Even though platinum(II/IV) complexes are found to be very active as anticancer agents, they have many well-known limitations. These drawbacks reflect through severe side-effects due to damaging healthy tissue and resistance. Exploring non-platinum metal complexes emerged as essential since they might exhibit different mechanism of action as well as reduced side effects, than platinum(II)-based ones. In this review, the progress in the field of anticancer chemistry of palladium(II)-based complexes will be given highlighting the close relationship between their structural preferences and cytotoxic ability. Activity and structure of a significant number of palladium complexes described in literature will be conjoint, and probable in vivo mechanism of palladium(II) species discussed. It is shown that bidentate chelating amines (e.g. (S,S)-R2edda-type ligands; R2edda = O,O’-dialkyl-ethylenediamine-N,N’-diacete esters) as ligands could play a crucial role in the stability of complexes and their ability to express biological activity.
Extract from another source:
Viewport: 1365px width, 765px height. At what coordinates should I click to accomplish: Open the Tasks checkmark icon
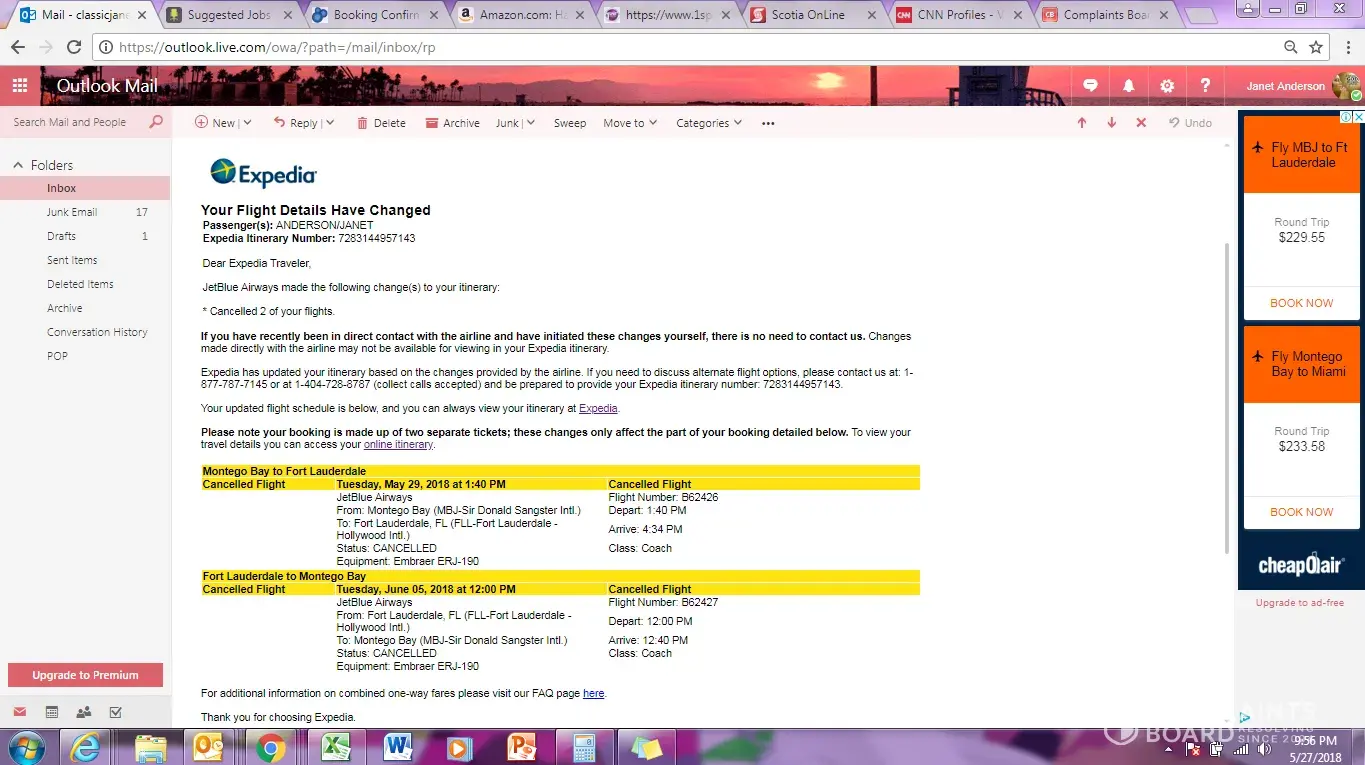tap(115, 712)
Complexes with general formulae [PdCl2{(S,S)-R2edda-type}], demonstrate good to moderate antiproliferative activity versus various cancer cell lines with emphasizing of O,O’-dipropyl-(S,S)-ethylenediamine-N,N’-di-2-(4-methyl)pentanoate, [PdCl2(S,S)-(n-Pr)2eddl] (most powerful against chronic lymphocytic leukemia cells, CLL). Structural features and diastereoisomers arising from nitrogen coordination in square-planar palladium(II) complexes with bidentate κ2N,N’ or tridentate κ2N,N’κO, ligands will be summarized and discussed. In vitro cytotoxicity of these complexes on a number of tumor cell lines will give an insight in structure–activity relationships which may lead to the divergence from platinum based drugs. Additionally, an overview of antimicrobial activity is presented.